The 2008–09 UCLA Bruins men's basketball team opened the season on November 3 when it took on Cal Baptist in an exhibition game in Pauley Pavilion. The Bruins participated in the 2K Sports Classic, Big 12/Pac-10 Hardwood Series, and the John R. Wooden Classic in the Honda Center.

The team opened the season with the following starters: Alfred Aboya (Center), James Keefe (Power forward), Josh Shipp (Small forward), Jrue Holiday (Shooting guard) and Darren Collison (Point guard).

The team opted not to have an October 17, 2008 Midnight Madness celebration this year.

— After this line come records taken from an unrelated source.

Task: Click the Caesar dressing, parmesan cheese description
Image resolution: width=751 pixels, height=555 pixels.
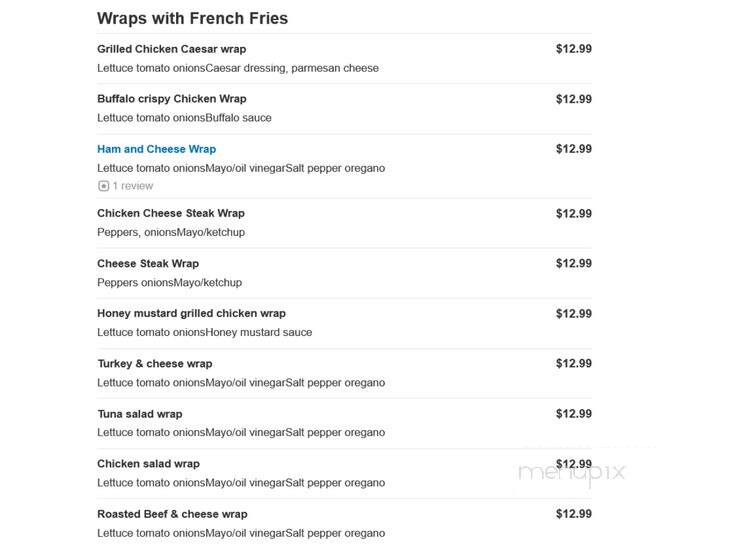Action: (238, 68)
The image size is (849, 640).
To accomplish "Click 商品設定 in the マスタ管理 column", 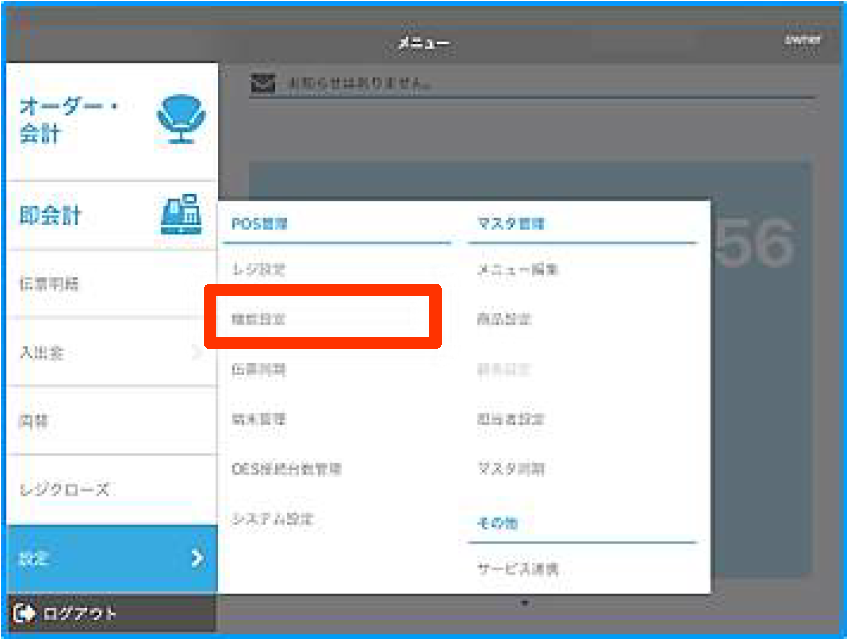I will pos(504,320).
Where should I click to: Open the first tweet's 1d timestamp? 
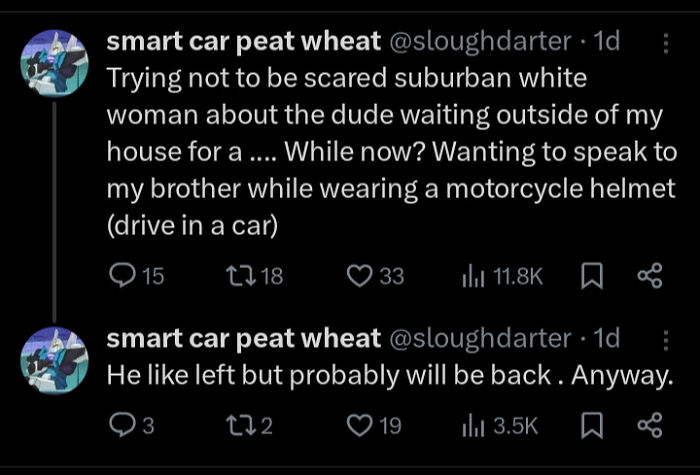[606, 42]
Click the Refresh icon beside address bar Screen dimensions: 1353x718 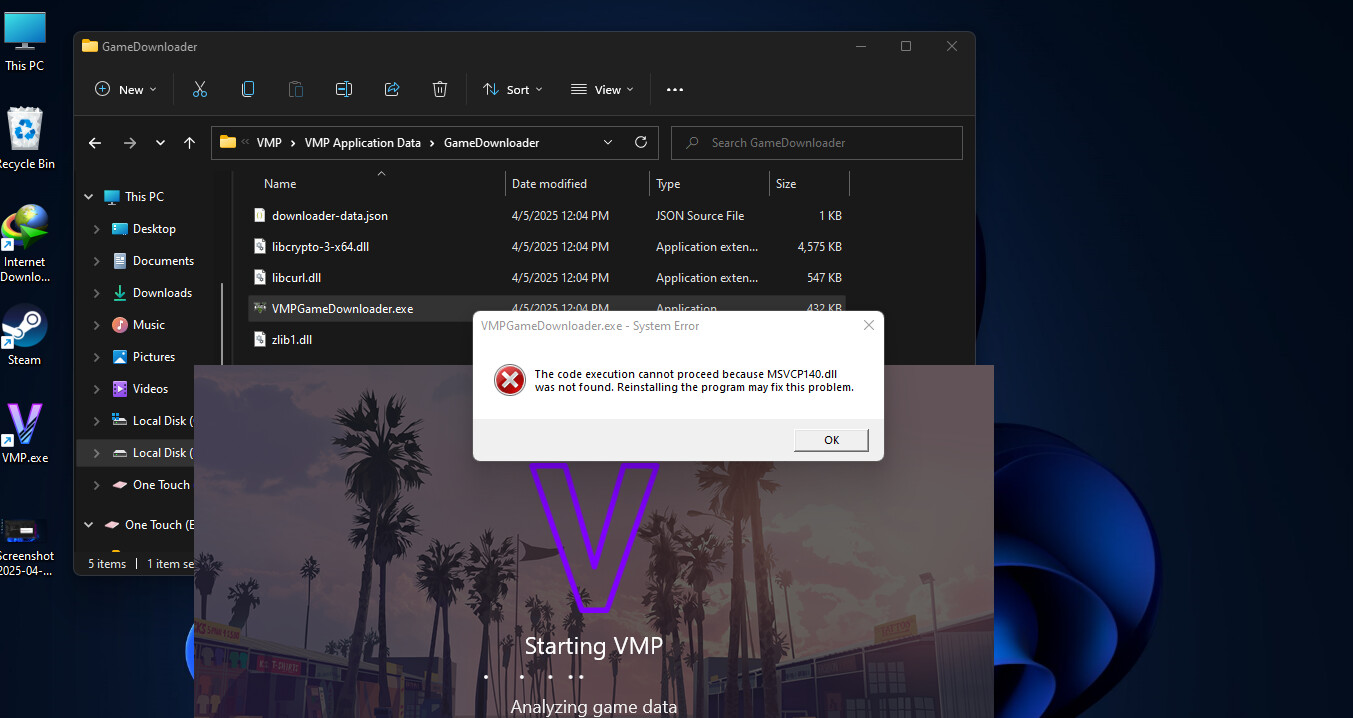(641, 143)
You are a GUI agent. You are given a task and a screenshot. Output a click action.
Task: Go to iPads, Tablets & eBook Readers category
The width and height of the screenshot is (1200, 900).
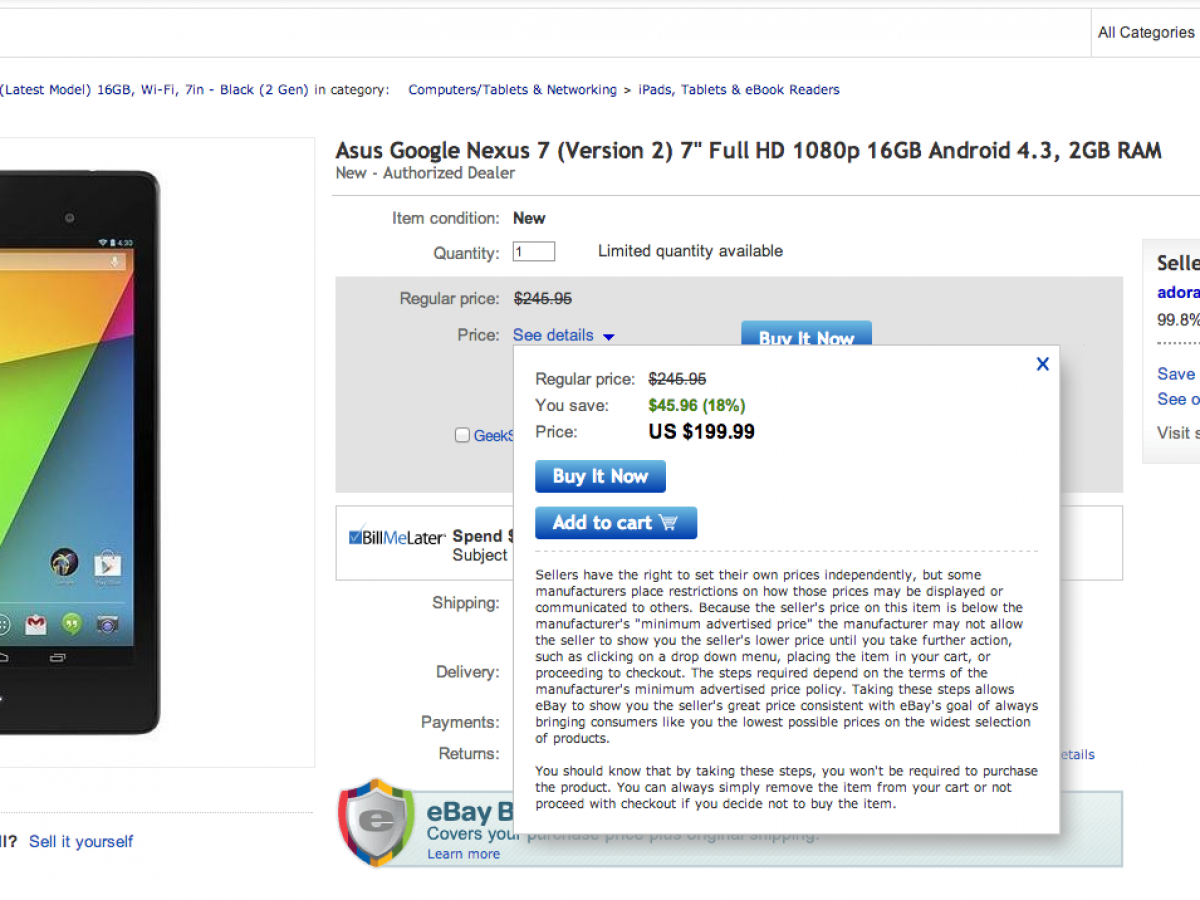coord(739,90)
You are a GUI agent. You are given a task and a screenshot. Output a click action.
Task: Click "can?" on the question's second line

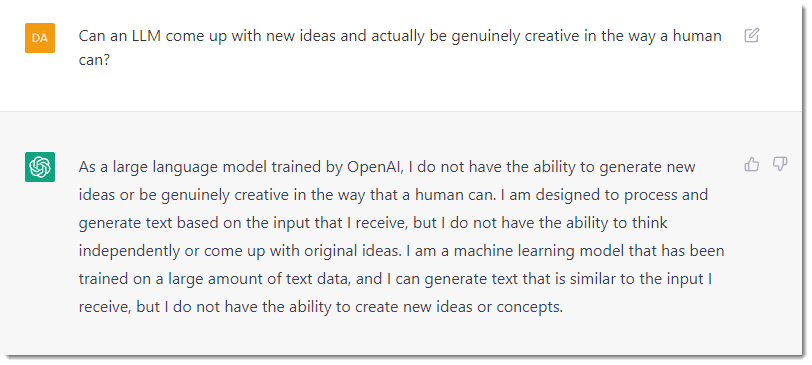coord(94,62)
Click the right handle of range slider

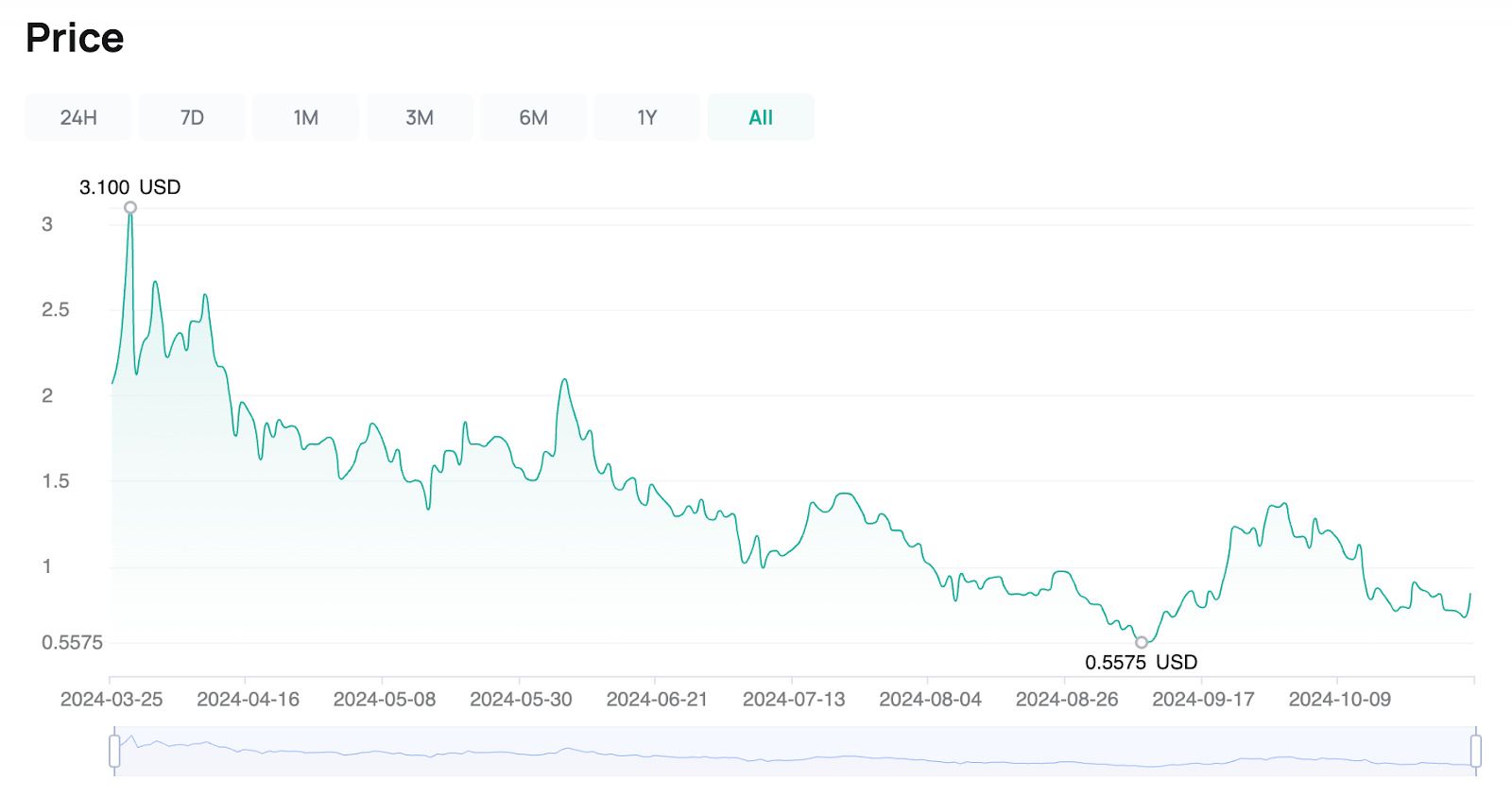(x=1475, y=752)
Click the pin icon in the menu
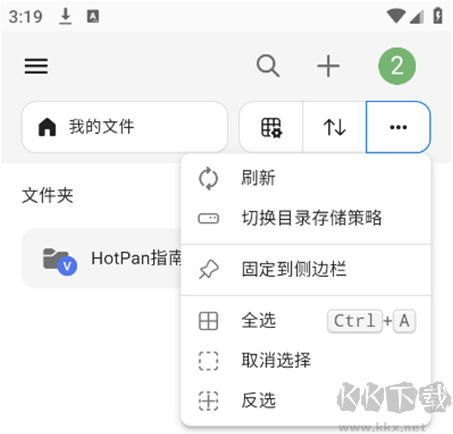Viewport: 453px width, 434px height. point(209,269)
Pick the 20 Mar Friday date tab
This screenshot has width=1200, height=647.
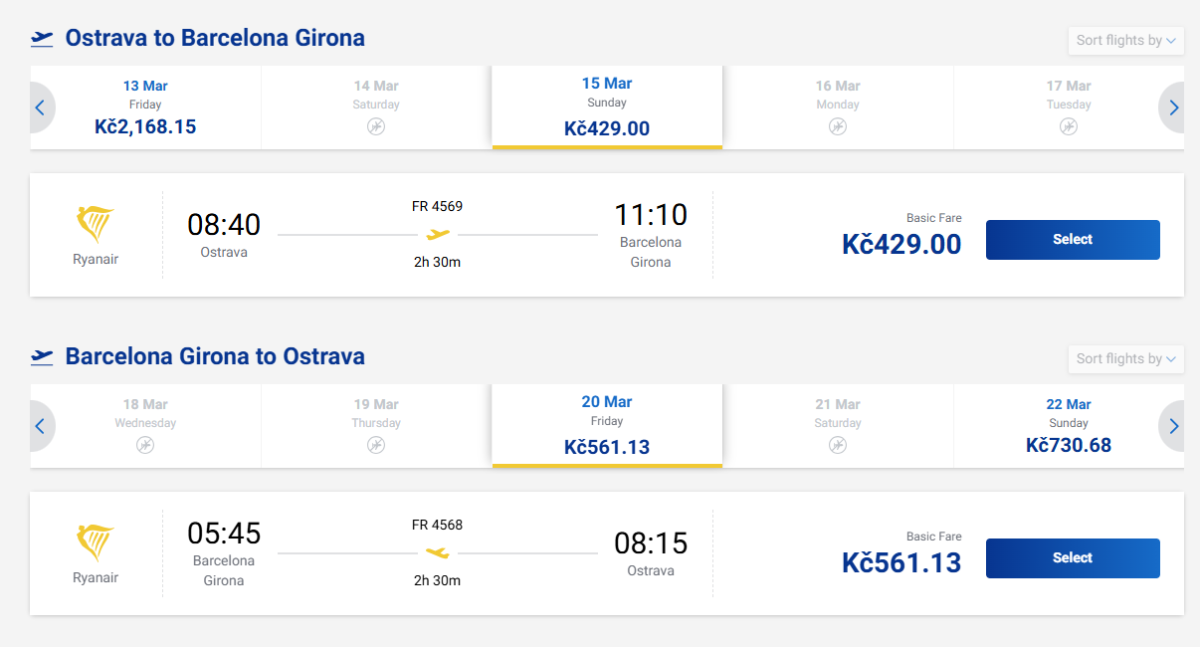[x=607, y=425]
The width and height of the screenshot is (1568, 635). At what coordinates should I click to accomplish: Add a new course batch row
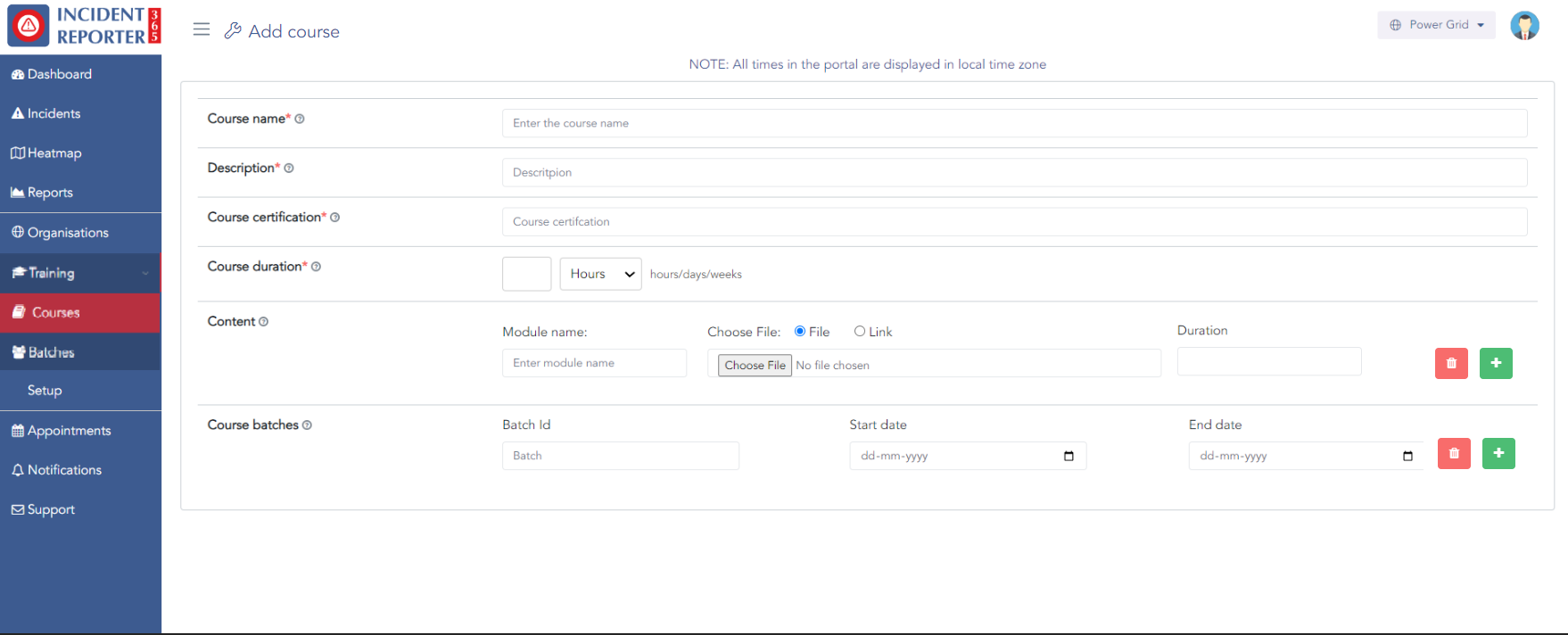(1498, 454)
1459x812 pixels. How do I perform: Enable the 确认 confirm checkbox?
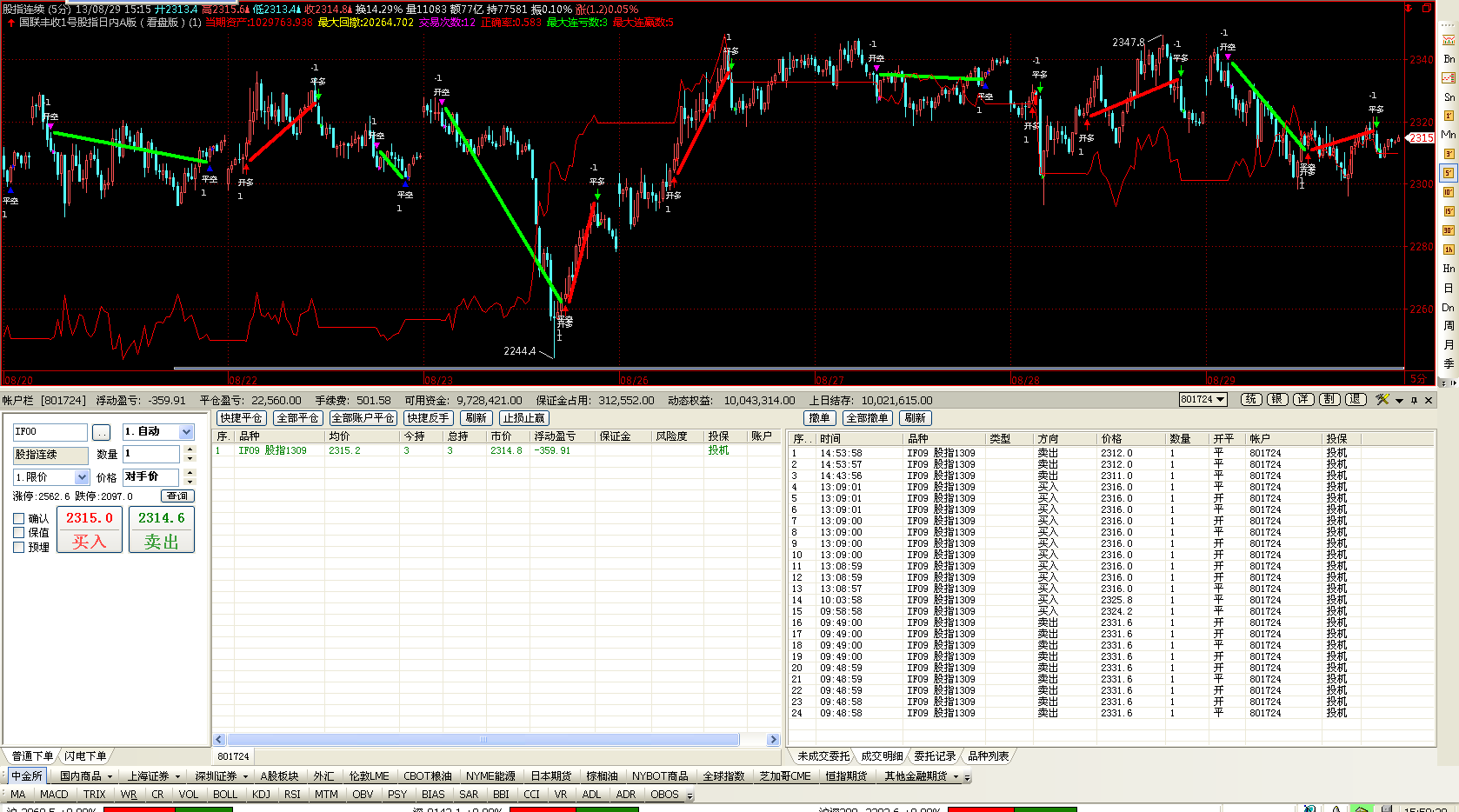click(x=19, y=519)
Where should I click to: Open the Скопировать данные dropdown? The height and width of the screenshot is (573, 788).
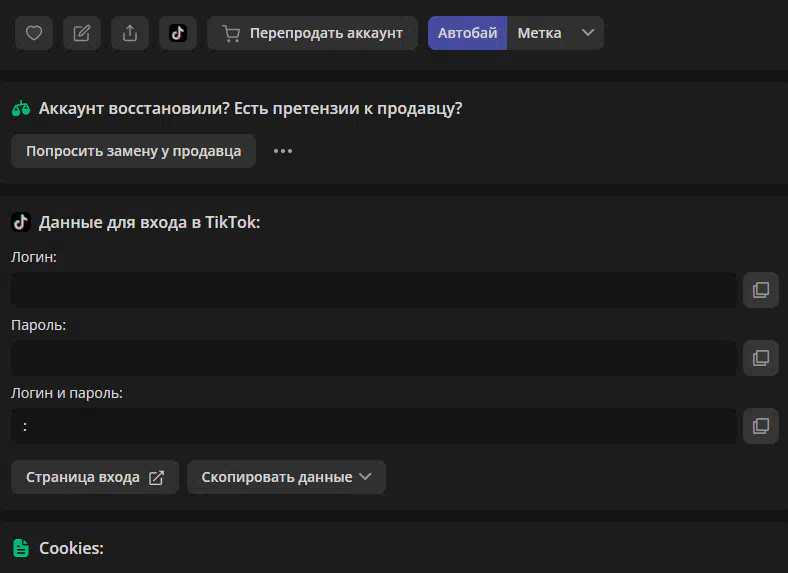(286, 477)
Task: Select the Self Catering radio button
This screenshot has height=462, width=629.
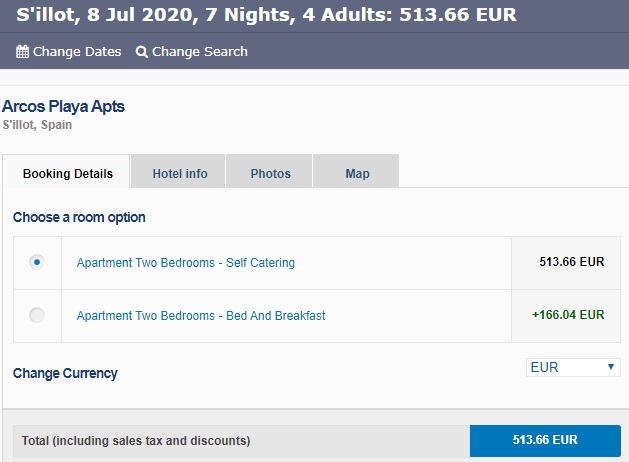Action: (37, 262)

Practices began on Saturday, October 18, as they prepared for the first exhibition game on Monday, November 3. The team has been picked to finish first in the Pac-10 conference again, over Arizona State, USC and Arizona.

Freshman Tyler Trapani (#4), great-grandson of former head coach John Wooden, had joined the team.

Three players from last season's team, Russell Westbrook, Kevin Love and Luc Richard Mbah a Moute were chosen to play in the NBA. Westbrook was picked by the Seattle SuperSonics as the fourth overall pick, while Love was the fifth pick by the Memphis Grizzlies, and Mbah a Moute was picked by the Milwaukee Bucks, the 37th pick in the NBA draft.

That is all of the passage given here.